However there is no evidence that the two incidents are related, and the ransomware attackers have denied any involvement in the outage. Canon has yet to release a statement detailing the incident. But taking into consideration their outage and internal communication, the alleged ransomware attack will likely be confirmed.

Intel sustains intellectual property breach

Intel has suffered a breach involving 20gigabytes of internal documents, many of which include sensitive corporate intellectual property, researchers report. According to Engadget, the documents were published by Swiss software engineer Till Kottmann, who says he received them from a source who claims to have hacked the company earlier this year. Intel disputes that it was hacked, saying it believes an insider leaked the data. The company said in a statement to the media:

“We are investigating this situation. The information appears to come from the Intel Resource and Design Center, which hosts information for use by our customers, partners and other external parties who have registered for access. We believe an individual with access downloaded and shared this data."

The Intel Resource and Design Center is a web portal where Intel provides non-public technical documents to business partners integrating Intel chipsets into their respective products. Researchers say the leaked documents match this description.

Operation Skeleton Key targets Taiwan's semiconductor sector

This week, researchers from CyCraft Technology described a suspected Chinese government threat group, Chimera, that's successfully targeted Taiwan's semiconductor industry. According to researchers, the hackers were after source code, chip designs, software development kits, and similar intellectual property. The group targeted at least seven chip manufacturers in 2018 and 2019. CyCraft doesn't name the victims, but says they were based in the Hsinchu Science Industrial Park.
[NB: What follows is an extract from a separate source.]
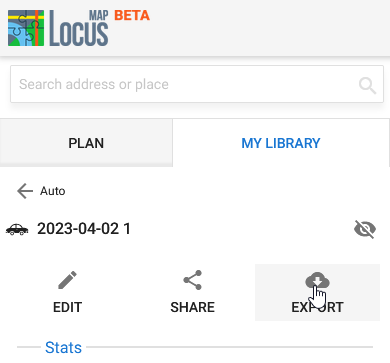
Task: Go back using the left arrow icon
Action: 25,191
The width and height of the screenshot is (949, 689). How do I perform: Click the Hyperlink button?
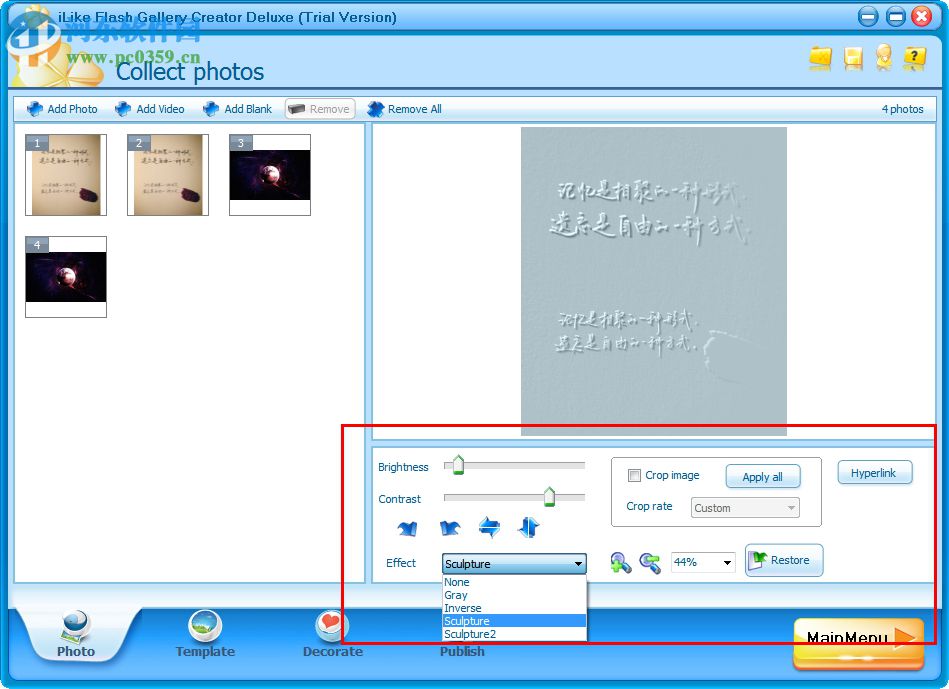874,472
CyCraft calls the campaign "Operation Skeleton Key" after its use of SkeletonKeyInjector, which "implanted a skeleton key into domain controller (DC) servers to continuously conduct lateral movement."

The researchers found that in at least some cases, the hackers appeared to gain initial access to victim networks by compromising virtual private networks, though it wasn't clear if they obtained credentials for that VPN access or if they directly exploited vulnerabilities in the VPN servers. The hackers then typically used a customised version of the penetration testing tool Cobalt Strike, disguising the malware they planted by giving it the same name as a Google Chrome update file. They also used a command-and-control server hosted on Google's or Microsoft's cloud services, making its communications harder to detect as anomalous.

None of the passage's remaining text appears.